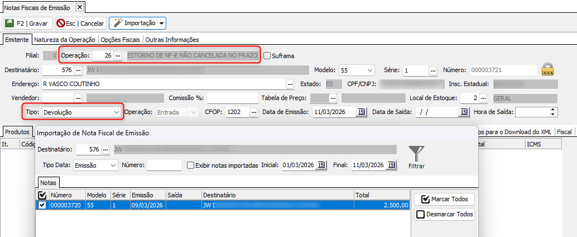Open calendar picker for Data de Emissão
The height and width of the screenshot is (237, 577).
[360, 112]
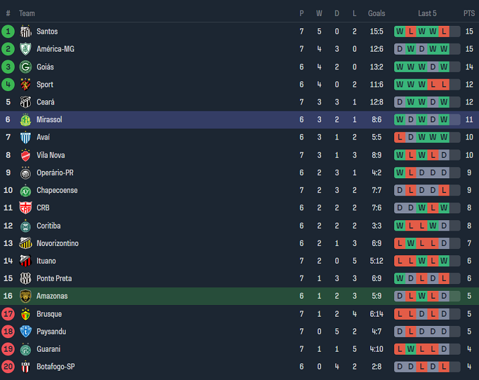Click the Vila Nova red crest

(x=25, y=155)
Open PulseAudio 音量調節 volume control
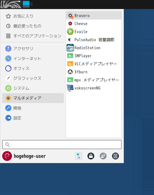 (x=94, y=40)
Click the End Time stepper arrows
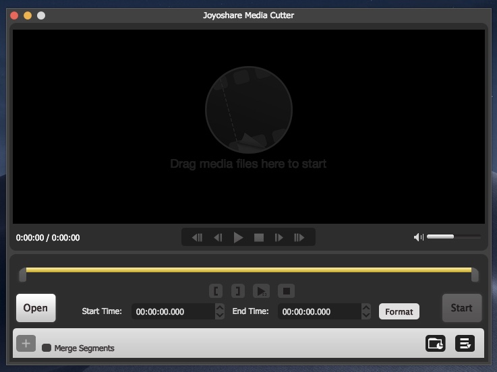This screenshot has height=372, width=497. (x=366, y=311)
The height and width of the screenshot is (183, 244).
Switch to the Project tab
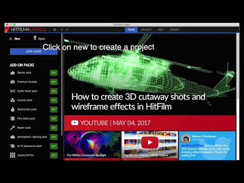pyautogui.click(x=146, y=29)
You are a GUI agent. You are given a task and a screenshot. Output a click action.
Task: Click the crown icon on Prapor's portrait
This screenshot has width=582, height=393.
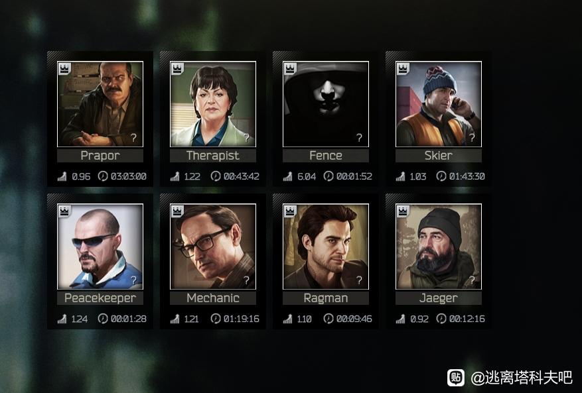pos(64,69)
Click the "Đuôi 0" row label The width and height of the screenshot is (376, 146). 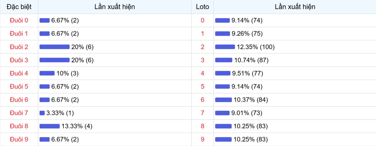point(19,20)
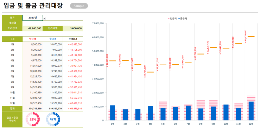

■ **Goal of the exercise**:
Everything from the line above that contains "The height and width of the screenshot is (183, 244)." down to the line that contains "Task: Click the" must be reproduced exactly, both ends included. Omit the pictures.

■ **Written response**:
The height and width of the screenshot is (183, 244).
Switch to the Project tab
pyautogui.click(x=146, y=29)
You are a GUI agent. You are given a task and a screenshot. Output a click action.
Task: Click the crown icon on Prapor's portrait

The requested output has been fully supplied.